I’m spending all of my time with her, and Daisy seems pissed about it and won’t eat with us anymore. Then, when I got back to the cube, we got some paper on how we’re not supposed to hang out in the bathroom. 

Fuck my life.

Snow Bunny has been complaining about it–loudly. Listen, Miss–it’s not my fault you got separated from your girlfriend. Leave me alone.

Paul wrote me:

Hi Babe, 

Here are some of my most recent pictures, mostly Fishmas pictures, and one of me from the holidays, and AI pictures of you, including the famous “Unicorn Goddess Jess” picture.

There is also the start of a new story we can exchange and add to. I want to remind you again that I love you so much, admire everything about your existence, and always relish just interacting and knowing you.

I love you always.

Xoxoxoxoxoxoxoxo

Paul

Zuko wrote me:

Hey 🙂

So I remembered what I was supposed to forget Wolf said, so I’m writing it down for: she was looking at some sort of info sheet about her new dentures and naming the types of teeth and what they do (ex: molars→chew) and she was asking about canines, so I said they’re the pointy side ones, and she’s like “those aren’t listed.” Smith and I were like why TF not, so she looks at the paper and she points it out to her, and she’s like, “Ohhhhhhhh…with a C, I was looking for a K. I thought it was spelled K9.” 😐 *sigh* No dude, and God help you. 

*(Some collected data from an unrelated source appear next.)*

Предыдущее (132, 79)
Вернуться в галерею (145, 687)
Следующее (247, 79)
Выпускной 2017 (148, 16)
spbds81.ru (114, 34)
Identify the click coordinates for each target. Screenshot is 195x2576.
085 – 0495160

Anyway, it’s late and I need sleep. I had a really nice day with you. 🙂

Hi again 🙂I’m sleepy today. I kinda wanna snuggle up with you and kiss you…and then nap together. How do you feel about cuddling? You’re hard to read. I have to trust you enough to be vulnerable like that. Based on what you wrote and you saying you wouldn’t kick me out, I feel like you’d be alright with it. 🙂

Me: “You wanna cuddle and fall asleep in each other’s arms?”

You: “Okay.” 😐lol. I’m gonna nap. I miss you. K. Bye.

Okay, so you like cuddling, so that’s good. 🙂*sigh* Idk, I know we started as friends, cuz we get along really well. Like I said, I wanted to be able to write you when you leave, and that was a few weeks ago. And then we decided to be makeout buddies, “no gay stuff.” But this has been really amazing and I wanna do more than just kiss you. Idk…I don’t want to do anything that you aren’t comfortable with. I like being really close to your face too. You feel so fuckin good and I love kissing you and touching you. You are beautiful and sexy AF I want more of you. I can’t help it. #SorryNotSorry. I love looking into your eyes, especially right before and after we kiss. 🙂mmm. I need more of you. I want you to interrupt all of the awesome shit I do (except eating or sleeping) so we can spend time together. I need sleep. Don’t run off on me when I’m trying to brush my teeth in the parking lot and then lay on you 😛I’m fine with you not approving of the drunk handsy guy, he was gross and drunk and rapey. You’re pretty even when you wake up with no makeup and look all sleepy. 🙂

Good morning again 🙂I promise to give this to you today, sorry for being slow. I really wanted to jump in the shower with you, but stopped myself. That needs to be planned out a lil bit better. And not when we have a female CO that can walk in whenever. This fuckin lady. 🙄Her “loud” voice is like a man. You can be loud and not be a man.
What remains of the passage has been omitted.